Green Gardens have picked an interesting time to drop in on the Isle of Wight music scene from their home planet of Leeds. They're kindred spirits to our collaborative ambition in some ways - they do their own thing, make their own music, answer only to themselves and to trusted peers - and one of them has his own venue.
Which is where we would all like to be. But we're going through this thing. And while the bigger guns are off doing their stuff in lands beyond - often forgetting to find time to phone home - other great Wight hopes of a year or two ago stand in a spacious room wondering what might happen next. These bright prospects of 2023 and 2024 stand chatting at the bar about not having news to share, about having no gigs on the horizon, about much-missed Platform One bright sparks who snuffle out with each year's graduation.
Don't panic. Green Gardens made an album out of catharsis and loss. So there's always that. Their songbook digs deep into a 1990s seam, plundering the slackercore and harmless math-indie constructs that were a staple of pre-internet labels like Mammoth and Alias. Psychedelic and mournful, with Velvety drums that rarely exceed the legal human heart pace, non-threatening vocals and pedalboards that are played more than the guitars which dangle over them.

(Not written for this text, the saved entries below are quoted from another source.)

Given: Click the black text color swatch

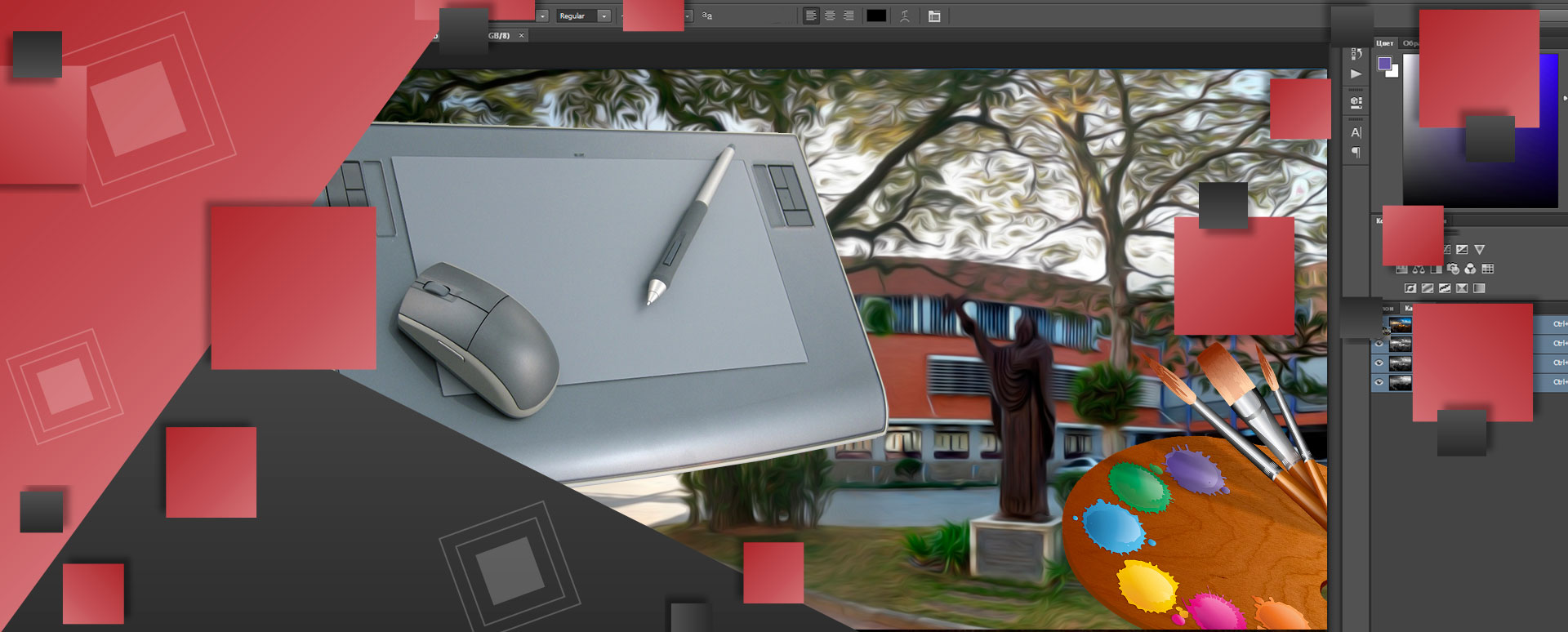Looking at the screenshot, I should click(x=876, y=16).
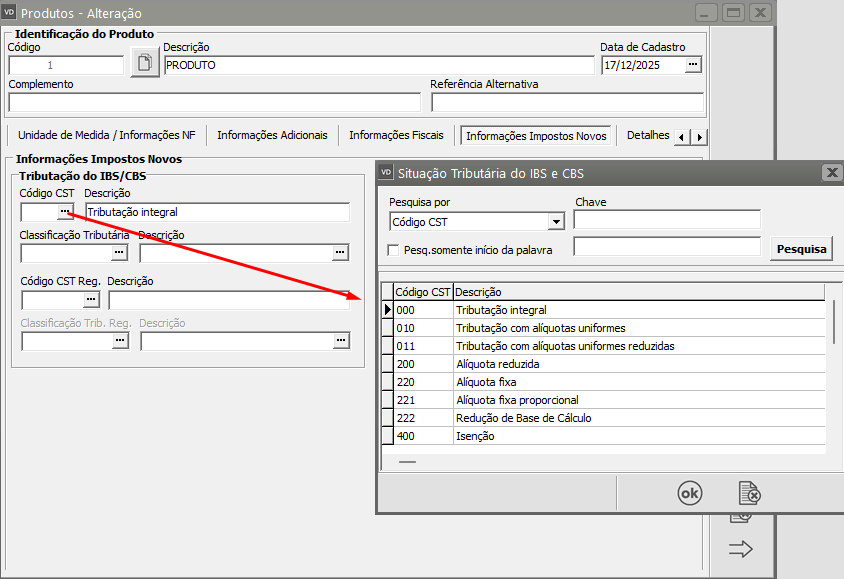844x579 pixels.
Task: Select row 400 Isenção in the list
Action: [x=475, y=436]
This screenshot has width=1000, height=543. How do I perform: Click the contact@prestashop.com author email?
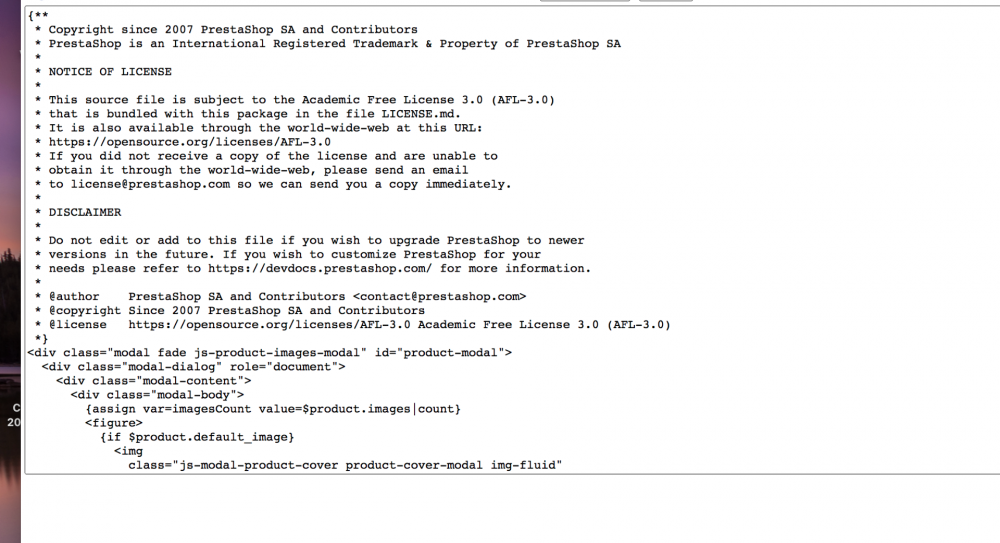[x=439, y=297]
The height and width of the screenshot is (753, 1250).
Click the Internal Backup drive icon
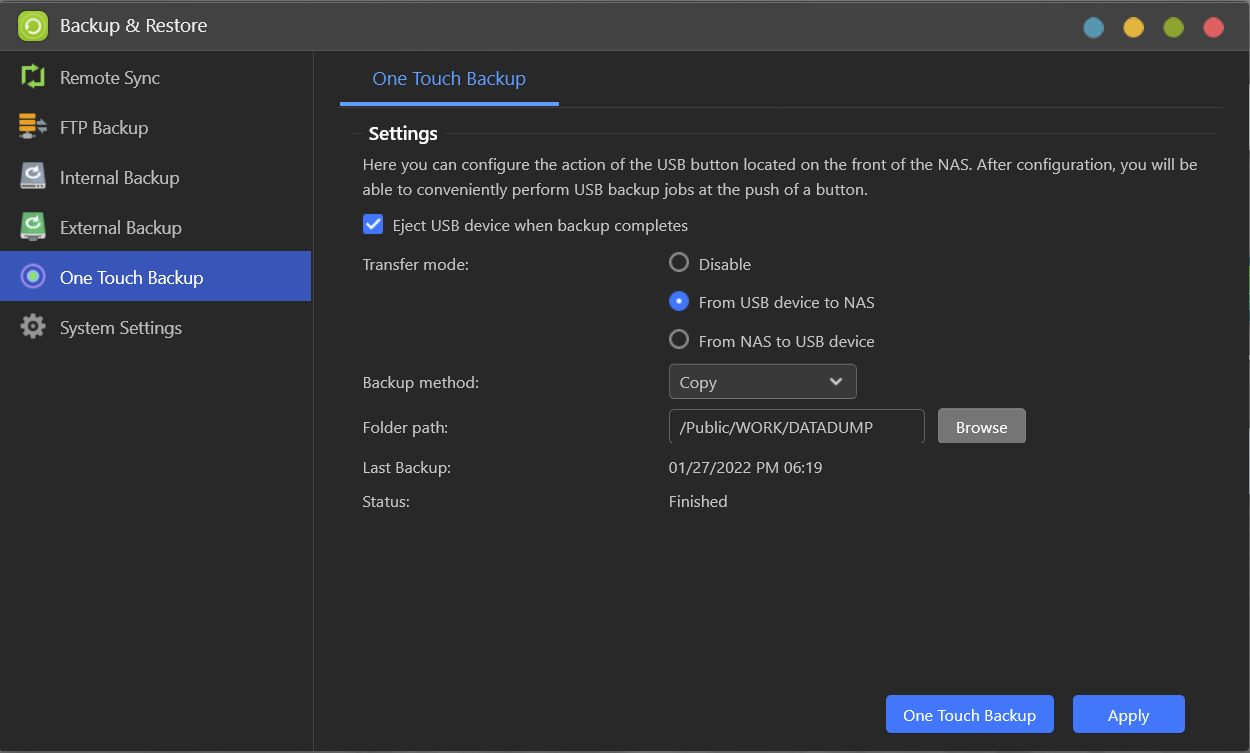[33, 177]
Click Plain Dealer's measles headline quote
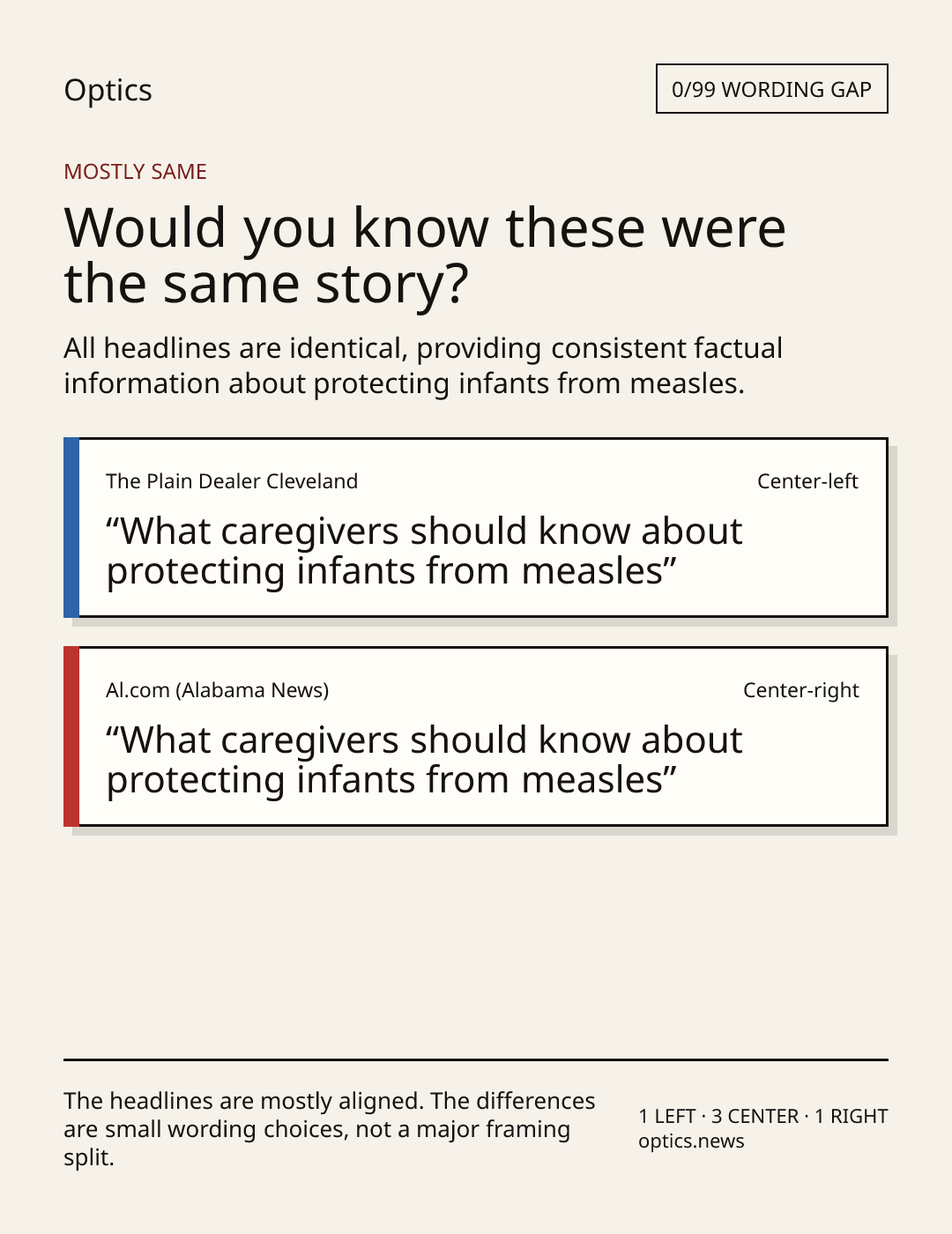The height and width of the screenshot is (1234, 952). 424,551
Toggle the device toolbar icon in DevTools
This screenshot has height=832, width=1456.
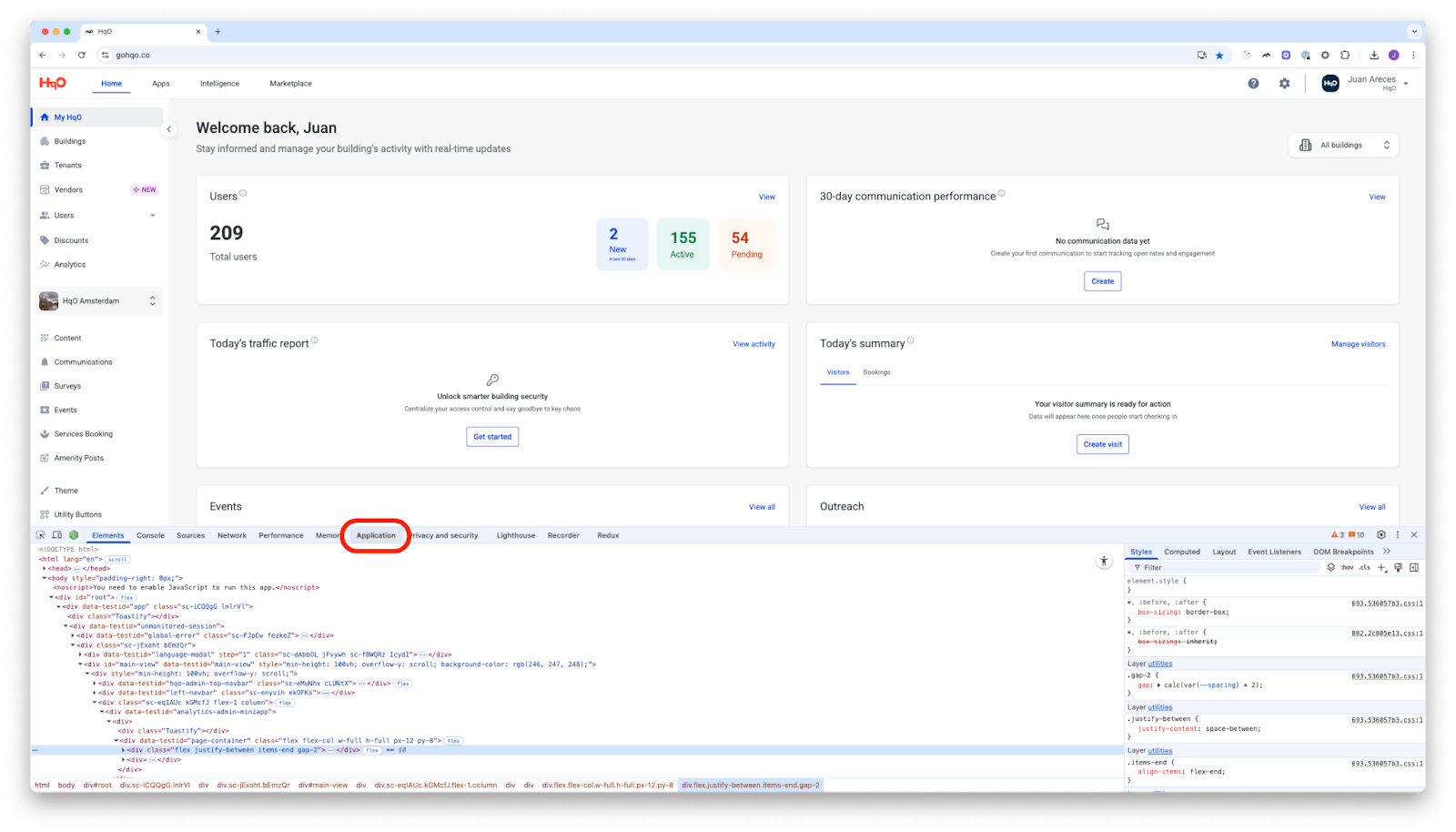pyautogui.click(x=56, y=535)
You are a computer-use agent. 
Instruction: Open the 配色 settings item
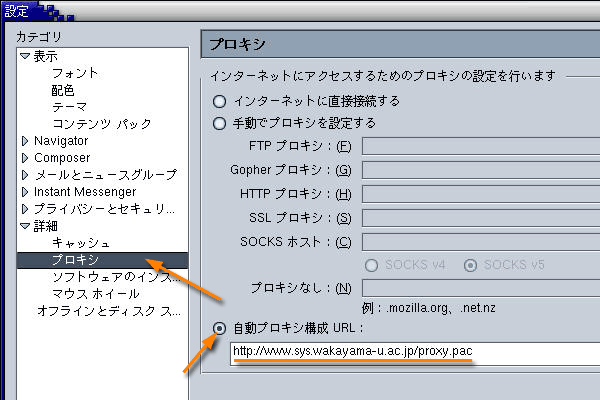[63, 90]
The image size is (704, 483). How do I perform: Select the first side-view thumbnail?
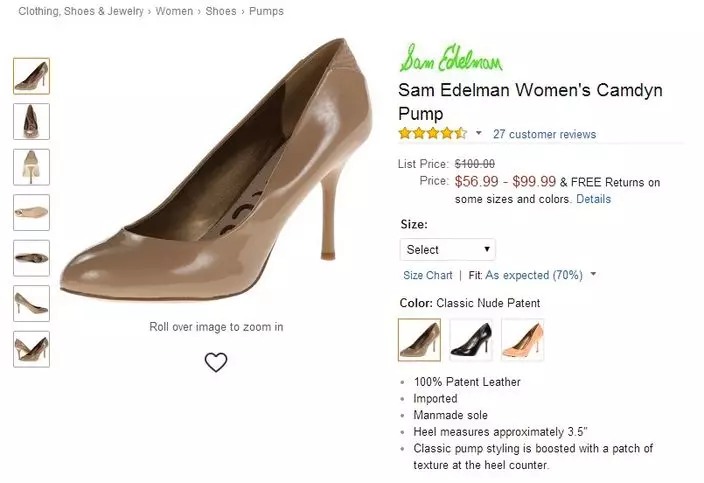click(31, 76)
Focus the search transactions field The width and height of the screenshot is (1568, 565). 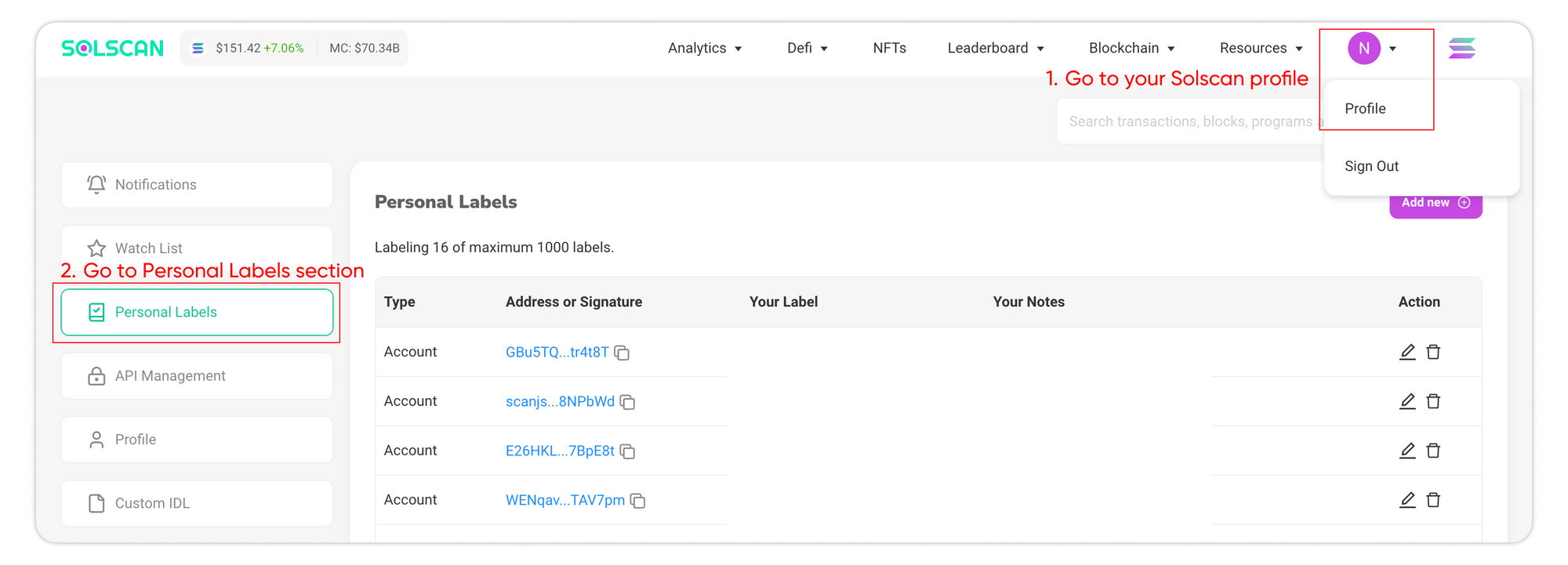1190,121
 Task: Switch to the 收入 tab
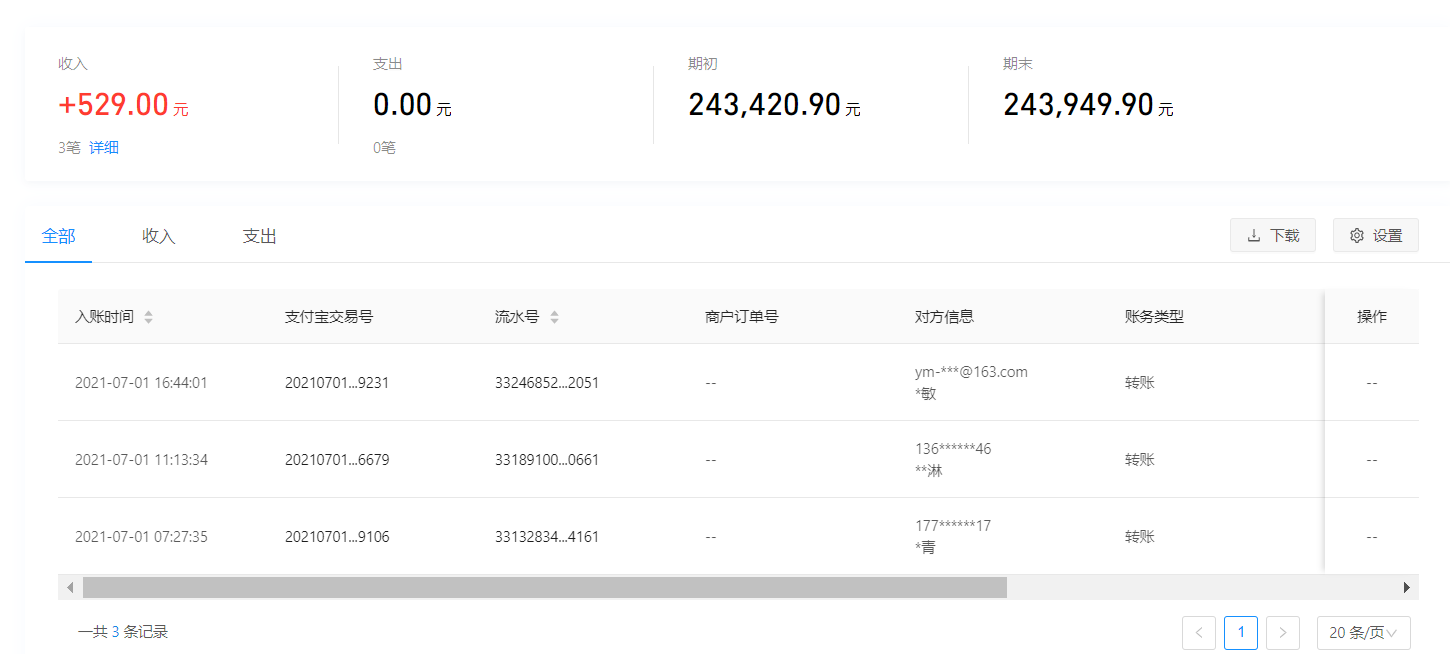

Periodically, a keyboard riff might impolitely bump into a wiry, scratchy guitar part and end up all Gang of Four-y. But they always apologise. And, with a shrug, such improprieties are forgiven and possibly forgotten.
We could always think back to openers Mouth, instead. Two piece or not two piece, there are solid reminders of past Mermaid glory tuneship while Tom and Chris switch between electric and acoustic bass and guitar to present a thoughtful and wordy jam that dips in and out of the eloquent world of Ye Pavement from time to time.
There's no Emma and there's no ear-splitting Moog either - or was it a theremin? Memory is thin, like a Sandown mist.
That's fine. It's something to get through. And we will do just that. 2026 then? 2026.